### Data
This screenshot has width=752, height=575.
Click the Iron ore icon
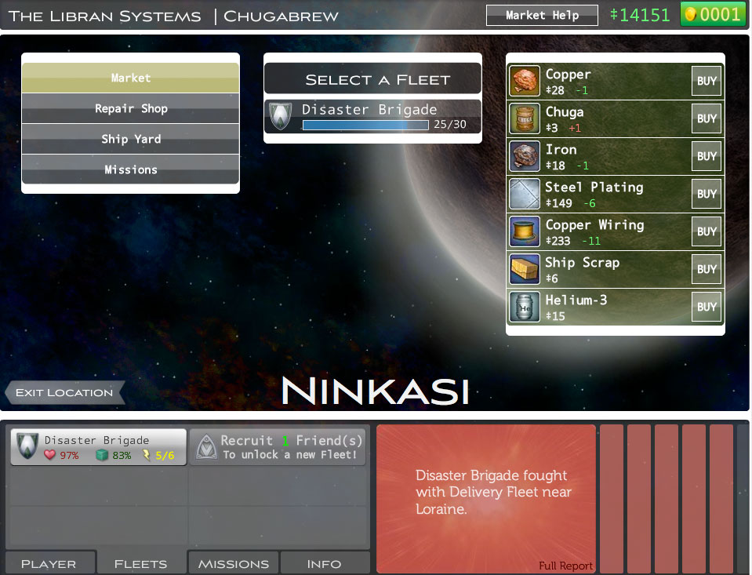(x=525, y=156)
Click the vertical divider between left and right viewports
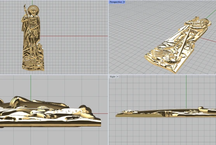This screenshot has width=216, height=145. (x=108, y=73)
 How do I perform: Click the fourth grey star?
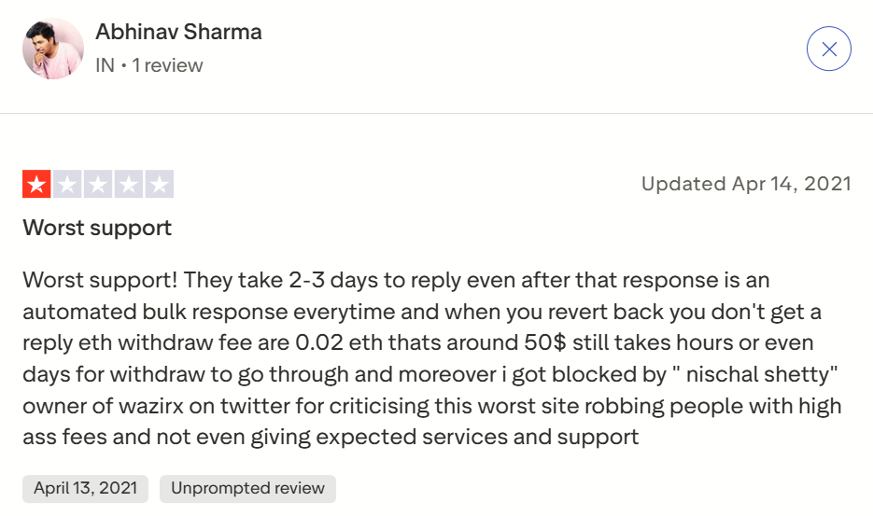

### Assignment
For each record, return its text exactly and leave any picture out.

### Task answer
This screenshot has width=752, height=575.
Click the Iron ore icon
(x=525, y=156)
Click the vertical divider between left and right viewports
This screenshot has width=216, height=145. (x=108, y=73)
 How do I perform: Click the fourth grey star?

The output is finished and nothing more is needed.